Recorded data
* begin *

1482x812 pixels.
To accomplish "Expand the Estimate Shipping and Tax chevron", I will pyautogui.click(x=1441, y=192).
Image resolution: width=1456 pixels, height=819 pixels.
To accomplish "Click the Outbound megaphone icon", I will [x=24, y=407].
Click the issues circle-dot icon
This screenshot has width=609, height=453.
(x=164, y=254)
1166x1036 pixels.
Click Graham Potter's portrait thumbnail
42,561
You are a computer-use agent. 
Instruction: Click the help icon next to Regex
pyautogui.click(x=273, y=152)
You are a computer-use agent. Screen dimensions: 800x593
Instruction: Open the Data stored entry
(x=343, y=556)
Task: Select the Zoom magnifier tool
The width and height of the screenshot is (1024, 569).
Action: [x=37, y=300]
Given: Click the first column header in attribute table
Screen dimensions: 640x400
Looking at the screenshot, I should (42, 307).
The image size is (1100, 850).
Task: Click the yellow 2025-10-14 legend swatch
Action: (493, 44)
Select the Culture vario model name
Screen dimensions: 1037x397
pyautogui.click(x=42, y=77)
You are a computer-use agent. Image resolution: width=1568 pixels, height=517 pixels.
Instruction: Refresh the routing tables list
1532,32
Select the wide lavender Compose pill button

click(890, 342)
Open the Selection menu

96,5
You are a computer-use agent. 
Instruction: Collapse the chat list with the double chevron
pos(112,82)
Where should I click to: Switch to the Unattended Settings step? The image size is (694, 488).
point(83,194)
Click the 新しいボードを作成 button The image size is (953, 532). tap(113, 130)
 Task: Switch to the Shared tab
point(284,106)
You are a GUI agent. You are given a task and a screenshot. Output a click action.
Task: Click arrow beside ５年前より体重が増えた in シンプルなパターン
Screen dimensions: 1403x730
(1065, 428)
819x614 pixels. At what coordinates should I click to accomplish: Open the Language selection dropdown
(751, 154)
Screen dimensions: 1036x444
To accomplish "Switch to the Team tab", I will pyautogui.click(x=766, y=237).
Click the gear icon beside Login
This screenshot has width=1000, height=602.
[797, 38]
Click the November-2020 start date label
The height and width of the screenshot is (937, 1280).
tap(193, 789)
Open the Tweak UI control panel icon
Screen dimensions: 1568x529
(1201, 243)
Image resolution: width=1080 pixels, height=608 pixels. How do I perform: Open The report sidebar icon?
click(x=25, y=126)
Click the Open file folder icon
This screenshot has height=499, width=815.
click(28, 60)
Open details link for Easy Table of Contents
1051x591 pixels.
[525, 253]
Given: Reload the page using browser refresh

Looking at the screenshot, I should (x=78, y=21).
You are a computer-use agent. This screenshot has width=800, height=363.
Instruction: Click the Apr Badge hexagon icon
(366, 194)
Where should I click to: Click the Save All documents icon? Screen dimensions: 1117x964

* end *

■ Given exercise: Rewrite the listing from the line containing "Where should I click to: Switch" through the line containing "(1065, 428)", with the requests left as they are and each click coordinate in the answers multiplied by 1.05 and rounded to a whole number, halves rounding up.

■ Solution for this problem:
Where should I click to: Switch to the Unattended Settings step? The image size is (694, 488).
point(87,204)
Click the 新しいボードを作成 button The image size is (953, 532). tap(119, 137)
 Task: Switch to the Shared tab
point(298,111)
You are a GUI agent. You are given a task and a screenshot. Output a click action.
Task: Click arrow beside ５年前より体重が増えた in シンプルなパターン
Screen dimensions: 1403x730
(1118, 449)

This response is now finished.